> TASK DETAILS
Which lines below mention "Select"? Pick each one out.

EXERCISE DATA Block Start

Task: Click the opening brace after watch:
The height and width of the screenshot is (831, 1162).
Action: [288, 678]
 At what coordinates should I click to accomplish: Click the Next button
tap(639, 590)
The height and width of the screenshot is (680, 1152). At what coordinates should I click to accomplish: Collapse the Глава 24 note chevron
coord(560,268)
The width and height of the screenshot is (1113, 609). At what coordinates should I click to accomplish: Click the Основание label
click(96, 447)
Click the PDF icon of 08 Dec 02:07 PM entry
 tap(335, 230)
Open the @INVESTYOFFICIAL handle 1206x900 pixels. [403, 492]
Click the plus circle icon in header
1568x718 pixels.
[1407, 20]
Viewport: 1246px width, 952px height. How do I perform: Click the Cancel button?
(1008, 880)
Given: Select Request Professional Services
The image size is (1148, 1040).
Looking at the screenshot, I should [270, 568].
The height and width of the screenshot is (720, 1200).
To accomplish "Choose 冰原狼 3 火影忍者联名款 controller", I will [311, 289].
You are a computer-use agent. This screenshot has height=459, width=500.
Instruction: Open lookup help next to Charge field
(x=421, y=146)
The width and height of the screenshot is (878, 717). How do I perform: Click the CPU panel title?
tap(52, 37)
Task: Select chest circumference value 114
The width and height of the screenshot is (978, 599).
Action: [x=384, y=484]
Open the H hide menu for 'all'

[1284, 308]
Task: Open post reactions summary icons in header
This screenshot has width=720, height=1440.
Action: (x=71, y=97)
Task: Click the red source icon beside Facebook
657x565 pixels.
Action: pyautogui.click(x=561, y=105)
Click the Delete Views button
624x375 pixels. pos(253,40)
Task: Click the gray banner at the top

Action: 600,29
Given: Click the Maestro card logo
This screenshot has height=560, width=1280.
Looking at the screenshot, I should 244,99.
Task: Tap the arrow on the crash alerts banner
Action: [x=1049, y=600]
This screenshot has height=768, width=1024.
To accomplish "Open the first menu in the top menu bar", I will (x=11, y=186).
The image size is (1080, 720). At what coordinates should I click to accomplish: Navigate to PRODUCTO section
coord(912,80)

EXERCISE DATA Block End

> TASK RESPONSE
Given: Select Request Professional Services
Task: Select chest circumference value 114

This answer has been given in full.